# Start of Given data
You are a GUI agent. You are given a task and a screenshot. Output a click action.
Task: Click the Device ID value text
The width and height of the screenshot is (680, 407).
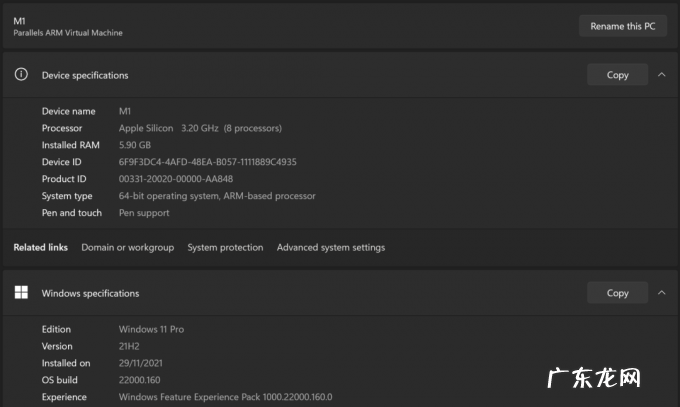(207, 162)
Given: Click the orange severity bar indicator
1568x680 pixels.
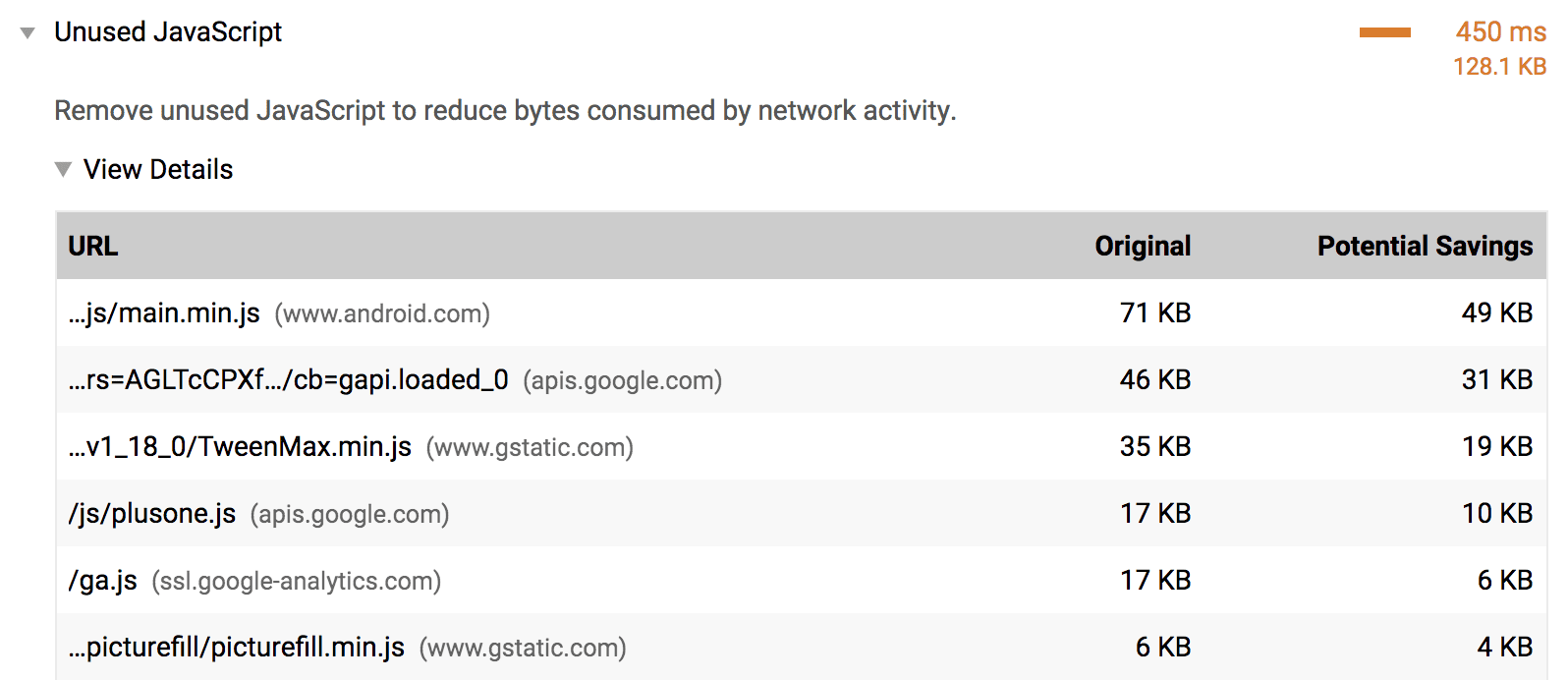Looking at the screenshot, I should [1384, 32].
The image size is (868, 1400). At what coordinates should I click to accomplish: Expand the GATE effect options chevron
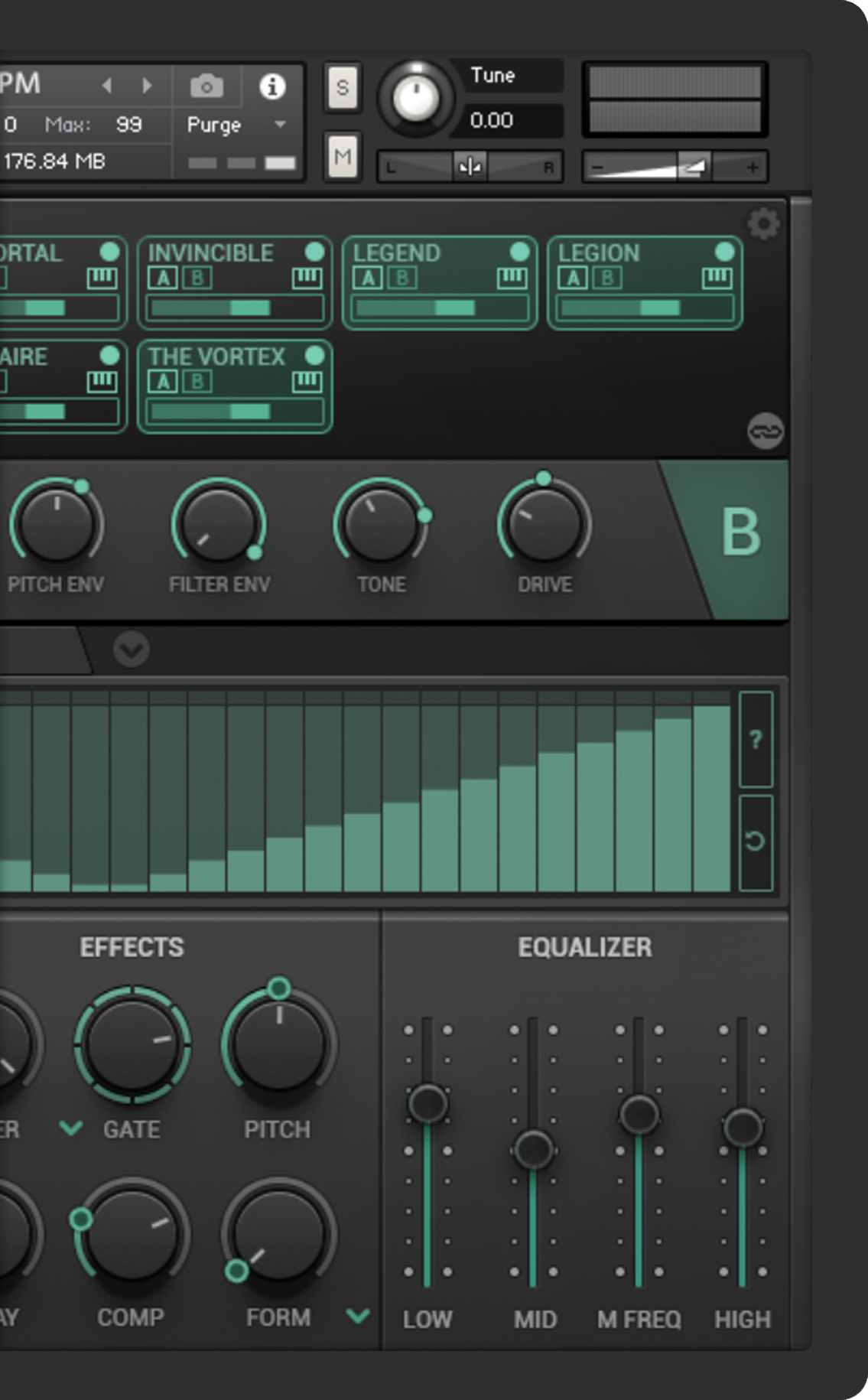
# End of Given data
Reproduce all the items above with "GUI agent" renamed to "interface agent" and no other changes, leaving out the pictures.

### [Task response]
You are a interface agent. You are given a task and a screenshot. Output a click action.
Task: Click the Device ID value text
The width and height of the screenshot is (680, 407).
(207, 162)
Given: Click the orange severity bar indicator
1568x680 pixels.
Looking at the screenshot, I should [1384, 32].
The image size is (868, 1400). At what coordinates should I click to accomplish: Expand the GATE effect options chevron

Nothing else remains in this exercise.